Chancellor Angela Merkel has told the Munich Security Conference that Moscow must take a positive role in resolving the crisis in eastern Ukraine. She also said the conflict could not be resolved by military means.

Deutschland Münchner Sicherheitskonferenz 2015 MSC Angela Merkel
Image: AFP/Getty Images/C. Stache

Chancellor Merkel used her speech on Saturday to the annual Security Conference to criticize Russia for its annexation of Crimea last March, as well as its alleged role in the ongoing fighting between pro-Russia separatists and government forces in eastern Ukraine.

Speaking just hours after she returned to Germany from talks with French President Francois Hollande and Russian President Vladimir Putin in Moscow, Merkel said resolving the crisis in eastern Ukraine required the cooperation of the Kremlin.

"Russia needs to do its bit in the Ukrainian crisis. This crisis cannot be resolved by military means," she said.

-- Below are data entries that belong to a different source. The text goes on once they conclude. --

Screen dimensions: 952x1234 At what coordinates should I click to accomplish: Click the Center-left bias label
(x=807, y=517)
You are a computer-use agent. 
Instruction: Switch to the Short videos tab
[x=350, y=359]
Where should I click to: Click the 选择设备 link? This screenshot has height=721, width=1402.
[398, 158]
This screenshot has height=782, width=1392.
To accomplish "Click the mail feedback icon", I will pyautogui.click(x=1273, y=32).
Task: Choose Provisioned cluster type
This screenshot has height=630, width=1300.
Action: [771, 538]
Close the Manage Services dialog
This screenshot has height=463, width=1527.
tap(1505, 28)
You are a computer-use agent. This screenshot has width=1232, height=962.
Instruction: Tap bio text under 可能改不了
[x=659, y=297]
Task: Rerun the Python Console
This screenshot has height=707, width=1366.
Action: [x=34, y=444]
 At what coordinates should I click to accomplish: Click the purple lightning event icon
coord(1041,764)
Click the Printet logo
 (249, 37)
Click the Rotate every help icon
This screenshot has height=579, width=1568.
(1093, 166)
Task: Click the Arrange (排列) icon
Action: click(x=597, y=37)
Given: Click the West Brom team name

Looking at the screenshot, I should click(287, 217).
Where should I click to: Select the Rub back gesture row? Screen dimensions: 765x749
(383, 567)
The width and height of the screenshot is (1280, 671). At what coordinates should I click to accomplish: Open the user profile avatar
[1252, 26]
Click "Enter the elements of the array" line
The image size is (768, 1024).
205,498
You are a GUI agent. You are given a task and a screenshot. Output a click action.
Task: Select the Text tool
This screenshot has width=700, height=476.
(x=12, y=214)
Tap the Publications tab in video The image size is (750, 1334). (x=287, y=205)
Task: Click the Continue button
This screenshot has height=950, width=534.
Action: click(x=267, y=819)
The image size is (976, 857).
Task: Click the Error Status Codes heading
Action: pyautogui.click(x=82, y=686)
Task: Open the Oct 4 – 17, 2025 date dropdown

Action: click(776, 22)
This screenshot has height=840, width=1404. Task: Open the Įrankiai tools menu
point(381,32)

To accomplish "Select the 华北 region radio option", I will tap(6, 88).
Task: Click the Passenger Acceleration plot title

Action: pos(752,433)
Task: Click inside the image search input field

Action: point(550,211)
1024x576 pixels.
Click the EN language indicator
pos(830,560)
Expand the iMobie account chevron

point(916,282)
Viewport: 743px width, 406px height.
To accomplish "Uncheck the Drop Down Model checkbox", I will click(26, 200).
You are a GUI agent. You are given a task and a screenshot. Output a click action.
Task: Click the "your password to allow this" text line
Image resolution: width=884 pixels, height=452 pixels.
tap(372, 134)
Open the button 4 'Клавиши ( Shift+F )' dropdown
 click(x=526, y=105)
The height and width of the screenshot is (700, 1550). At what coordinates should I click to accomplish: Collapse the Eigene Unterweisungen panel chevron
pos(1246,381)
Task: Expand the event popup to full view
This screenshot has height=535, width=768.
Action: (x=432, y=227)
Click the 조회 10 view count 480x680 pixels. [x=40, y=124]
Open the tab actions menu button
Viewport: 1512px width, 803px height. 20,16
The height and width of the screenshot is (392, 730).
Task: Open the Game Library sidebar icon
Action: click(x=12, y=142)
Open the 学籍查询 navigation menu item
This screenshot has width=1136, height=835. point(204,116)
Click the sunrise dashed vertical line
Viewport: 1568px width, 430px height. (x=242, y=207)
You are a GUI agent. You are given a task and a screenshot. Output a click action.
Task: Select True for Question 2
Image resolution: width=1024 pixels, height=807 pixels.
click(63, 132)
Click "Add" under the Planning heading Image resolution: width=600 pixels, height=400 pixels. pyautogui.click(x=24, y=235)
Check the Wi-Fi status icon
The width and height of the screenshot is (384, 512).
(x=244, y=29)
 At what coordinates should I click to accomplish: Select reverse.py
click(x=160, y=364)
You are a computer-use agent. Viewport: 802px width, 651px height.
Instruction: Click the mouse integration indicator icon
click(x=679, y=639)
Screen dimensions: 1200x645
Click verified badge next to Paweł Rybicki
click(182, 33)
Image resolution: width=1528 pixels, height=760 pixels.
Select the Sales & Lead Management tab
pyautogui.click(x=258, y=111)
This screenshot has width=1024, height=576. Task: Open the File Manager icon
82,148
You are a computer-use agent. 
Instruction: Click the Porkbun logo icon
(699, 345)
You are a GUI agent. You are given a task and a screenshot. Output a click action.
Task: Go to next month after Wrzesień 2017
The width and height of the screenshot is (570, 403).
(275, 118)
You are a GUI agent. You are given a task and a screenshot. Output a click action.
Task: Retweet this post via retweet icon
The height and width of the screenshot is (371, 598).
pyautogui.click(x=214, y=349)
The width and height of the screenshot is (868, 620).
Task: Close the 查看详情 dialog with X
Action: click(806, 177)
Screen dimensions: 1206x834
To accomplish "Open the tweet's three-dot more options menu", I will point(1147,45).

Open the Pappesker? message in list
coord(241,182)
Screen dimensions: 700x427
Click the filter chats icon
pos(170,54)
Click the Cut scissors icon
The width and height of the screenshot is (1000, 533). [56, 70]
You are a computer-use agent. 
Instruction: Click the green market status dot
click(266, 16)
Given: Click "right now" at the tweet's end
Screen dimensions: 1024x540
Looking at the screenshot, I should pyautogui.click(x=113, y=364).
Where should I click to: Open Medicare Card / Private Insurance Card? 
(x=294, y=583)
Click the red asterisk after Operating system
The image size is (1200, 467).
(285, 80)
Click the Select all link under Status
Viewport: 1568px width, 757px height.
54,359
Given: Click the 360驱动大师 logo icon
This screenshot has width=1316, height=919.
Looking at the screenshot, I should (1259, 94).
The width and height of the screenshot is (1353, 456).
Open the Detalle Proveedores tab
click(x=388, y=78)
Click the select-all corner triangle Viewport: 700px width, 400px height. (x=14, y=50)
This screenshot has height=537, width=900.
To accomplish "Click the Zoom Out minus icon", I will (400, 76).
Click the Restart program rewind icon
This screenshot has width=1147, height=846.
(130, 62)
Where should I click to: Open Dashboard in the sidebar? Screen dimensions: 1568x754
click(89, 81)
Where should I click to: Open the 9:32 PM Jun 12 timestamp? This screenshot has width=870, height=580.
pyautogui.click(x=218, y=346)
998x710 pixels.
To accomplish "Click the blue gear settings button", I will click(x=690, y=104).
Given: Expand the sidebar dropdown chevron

Earlier, Ukrainian President Petro Poroshenko, who is also attending the conference, told reporters that he believed the peace initiative presented by Merkel and Hollande could work.

Prospects of success unclear

The chancellor, though, appeared less optimistic.

"After the talks yesterday in Moscow that the French president and I had, it is uncertain if it will succeed," she said.

"But it is in my view and the French president's view definitely worth trying. We owe it to the people affected in Ukraine, at the very least," the chancellor said.

Merkel also stressed that nobody had any interest in a division of Europe.

"We want to forge security in Europe together with Russia, not against Russia."

Four hours in Moscow

This was the chancellor's first direct comment on her more than four-hour-long meeting with Hollande and Putin on Friday.

Shortly after the talks, however, a French presidential source described the meeting as having been "substantial and constructive," adding that leaders were working on a joint text incorporating proposals from both Putin and Poroshenko.

The chancellor's spokesman, Steffen Seibert, confirmed that "on the basis of a proposal by Germany's chancellor and France's president, a possible joint document to implement the Minsk agreement will now be worked on."

He was referring to a September ceasefire agreement agreed in talks in the Belarusian capital last September, which has failed to stop 10 months of fighting in eastern Ukraine.